_Task goal_
Begin at the line below that contains "I Used to Know" and write out every line from there to the end of the entries, exactly.

Stored records
━━━━

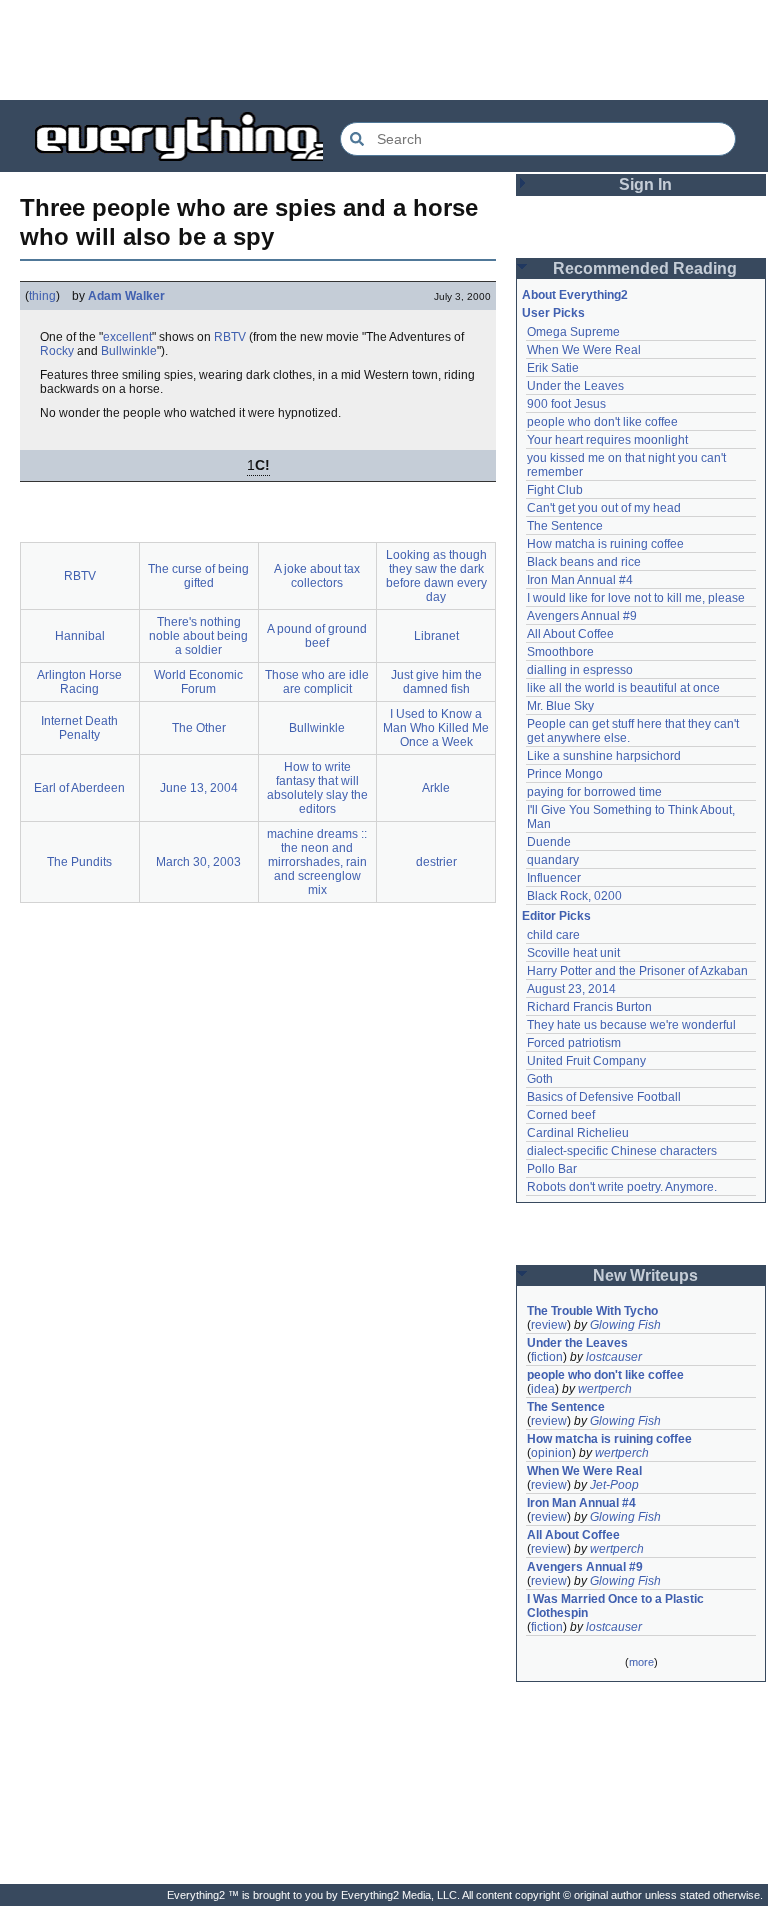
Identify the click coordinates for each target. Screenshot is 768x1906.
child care (553, 935)
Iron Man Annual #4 (580, 580)
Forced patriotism (574, 1043)
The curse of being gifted (198, 576)
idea (543, 1389)
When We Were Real (584, 350)
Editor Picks (556, 916)
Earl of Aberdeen (79, 788)
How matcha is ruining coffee (605, 544)
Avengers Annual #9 (582, 616)
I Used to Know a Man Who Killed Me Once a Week (436, 728)
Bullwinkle (129, 351)
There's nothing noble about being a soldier (198, 636)
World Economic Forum (198, 682)
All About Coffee (570, 634)
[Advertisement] (384, 50)
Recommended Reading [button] (645, 268)
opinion (551, 1453)
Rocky (57, 351)
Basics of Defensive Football (604, 1097)
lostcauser (614, 1357)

━━━━

_Task solution_
I Used to Know a Man Who Killed Me Once a Week (436, 728)
Bullwinkle (129, 351)
There's nothing noble about being a soldier (198, 636)
World Economic Forum (198, 682)
All About Coffee (570, 634)
[Advertisement] (384, 50)
Recommended Reading [button] (645, 268)
opinion (551, 1453)
Rocky (57, 351)
Basics of Defensive Football (604, 1097)
lostcauser (614, 1357)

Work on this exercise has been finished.